The announcement was made last Wednesday that the rotating one day strikes would start on Monday, and Ontario education minister Laurel Broten said on Friday she wouldn’t take action against the strikes despite having the power under Bill 115. Howe said the even though parents were given 72 hours notice of the teacher strike, it still presented a disruption.
“People then have to make alternate arrangements for child care, there’s always that little scramble and that inconvenience,” he said.
“We’d rather have the students in school, but this protest is one day and it’s not going to set the students back too much.”
Howe said it’s a situation similar to back-up plans used by parents in the case of snow days when schools are closed or buses are cancelled.
“Parents in Huron and Perth County are familiar with what happens during the winter, in that rarely does a winter go by that we don’t have a snow day here and there when schools are closed,” Howe said. “It’s the same kind of plan they have to put into place.”
Some parents are speaking out against the actions being taken by the teachers’ union. Mandy Clugston and Kim Marchment, parents of students in the Waterloo Region District School Board, were picketing downtown Listowel on Monday morning, protesting the involvement of students in the feud between the teachers and government.

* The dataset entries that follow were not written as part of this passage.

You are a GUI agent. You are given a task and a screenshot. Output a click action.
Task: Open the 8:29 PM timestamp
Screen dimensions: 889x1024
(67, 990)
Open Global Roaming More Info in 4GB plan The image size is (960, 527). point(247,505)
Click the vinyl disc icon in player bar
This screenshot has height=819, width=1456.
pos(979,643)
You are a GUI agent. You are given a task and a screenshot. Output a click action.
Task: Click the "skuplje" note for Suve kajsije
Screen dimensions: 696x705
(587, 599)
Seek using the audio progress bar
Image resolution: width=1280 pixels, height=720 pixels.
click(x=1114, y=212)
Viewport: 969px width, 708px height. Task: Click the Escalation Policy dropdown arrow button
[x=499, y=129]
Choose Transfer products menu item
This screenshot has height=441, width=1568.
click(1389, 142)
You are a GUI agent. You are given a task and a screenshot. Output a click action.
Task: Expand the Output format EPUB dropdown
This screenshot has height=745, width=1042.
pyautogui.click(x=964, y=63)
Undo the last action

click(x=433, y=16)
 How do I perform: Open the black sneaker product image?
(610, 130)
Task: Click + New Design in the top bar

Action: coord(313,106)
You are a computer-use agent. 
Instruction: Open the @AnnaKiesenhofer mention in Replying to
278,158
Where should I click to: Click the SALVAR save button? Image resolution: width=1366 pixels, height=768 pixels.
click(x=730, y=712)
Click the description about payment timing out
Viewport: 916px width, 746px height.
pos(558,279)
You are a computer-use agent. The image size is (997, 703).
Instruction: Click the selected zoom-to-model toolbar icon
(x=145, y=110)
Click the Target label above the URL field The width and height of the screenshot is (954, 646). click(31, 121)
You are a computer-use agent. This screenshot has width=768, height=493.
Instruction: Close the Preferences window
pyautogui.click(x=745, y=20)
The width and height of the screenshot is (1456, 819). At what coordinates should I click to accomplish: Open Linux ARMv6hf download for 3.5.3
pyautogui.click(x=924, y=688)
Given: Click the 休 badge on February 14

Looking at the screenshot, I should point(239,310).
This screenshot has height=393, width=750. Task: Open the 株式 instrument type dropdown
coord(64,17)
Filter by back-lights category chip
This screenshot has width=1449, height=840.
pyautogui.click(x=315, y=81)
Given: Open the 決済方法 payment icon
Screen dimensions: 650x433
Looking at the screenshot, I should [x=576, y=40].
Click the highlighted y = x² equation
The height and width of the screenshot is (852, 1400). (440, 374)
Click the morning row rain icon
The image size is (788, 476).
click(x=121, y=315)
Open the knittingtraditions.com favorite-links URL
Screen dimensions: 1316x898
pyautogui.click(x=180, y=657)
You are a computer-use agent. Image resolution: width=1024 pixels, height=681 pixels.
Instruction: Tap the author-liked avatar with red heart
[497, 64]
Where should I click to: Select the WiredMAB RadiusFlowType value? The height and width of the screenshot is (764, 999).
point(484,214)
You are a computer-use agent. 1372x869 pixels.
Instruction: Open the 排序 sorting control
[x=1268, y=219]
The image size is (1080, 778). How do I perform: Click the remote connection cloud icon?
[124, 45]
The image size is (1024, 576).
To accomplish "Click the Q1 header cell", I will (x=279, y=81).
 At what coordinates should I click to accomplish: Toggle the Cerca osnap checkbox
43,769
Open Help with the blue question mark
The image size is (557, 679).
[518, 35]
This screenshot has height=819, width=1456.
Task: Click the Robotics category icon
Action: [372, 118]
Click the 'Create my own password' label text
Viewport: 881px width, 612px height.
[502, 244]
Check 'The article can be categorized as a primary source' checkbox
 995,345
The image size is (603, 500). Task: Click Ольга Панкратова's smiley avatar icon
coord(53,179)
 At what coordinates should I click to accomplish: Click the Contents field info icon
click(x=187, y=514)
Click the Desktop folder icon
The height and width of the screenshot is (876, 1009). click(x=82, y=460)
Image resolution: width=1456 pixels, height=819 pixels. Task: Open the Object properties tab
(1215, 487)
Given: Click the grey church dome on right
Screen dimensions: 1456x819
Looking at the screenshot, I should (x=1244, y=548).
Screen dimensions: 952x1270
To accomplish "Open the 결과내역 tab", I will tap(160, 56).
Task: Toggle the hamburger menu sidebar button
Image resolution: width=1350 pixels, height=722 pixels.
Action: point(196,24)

“Once teachers figure out you can’t use kids to negotiate what they want, then we’ll get behind the teachers and support them,” Clugston said. “While they are using our kids as pawns, we’re going to make it very clear it’s not acceptable.”
Clugston said they are trying to show the public the other side of the debate, and how the choice to cancel extracurricular activities and strike affects the lives of students and parents.
“A lot of the time the public will get behind the teachers because they’re the little guys compared to the government,” she said. “They don’t realize how far down it’s trickled.”
Marchment, a mother of four boys, said extracurricular activities plays a large part in the academic success of students, including one of her sons.
“He joined football and all of a sudden came home with 80s,” she said. “Now they’ve cancelled rugby and possibly fall football, and I’ll tell you that will make his marks dwindle.”
Howe said the one-day strikes will continue across the province for other school boards, but couldn’t comment on further action that could be taken by EFTO.
“It’s unfortunate it has to come to this, but we have to deal with it and provide the best kind of learning environment we’re able to provide under the circumstances for our students,” he said. “We can only hope that the two sides can come to some sort of resolution, and obviously the sooner the better.”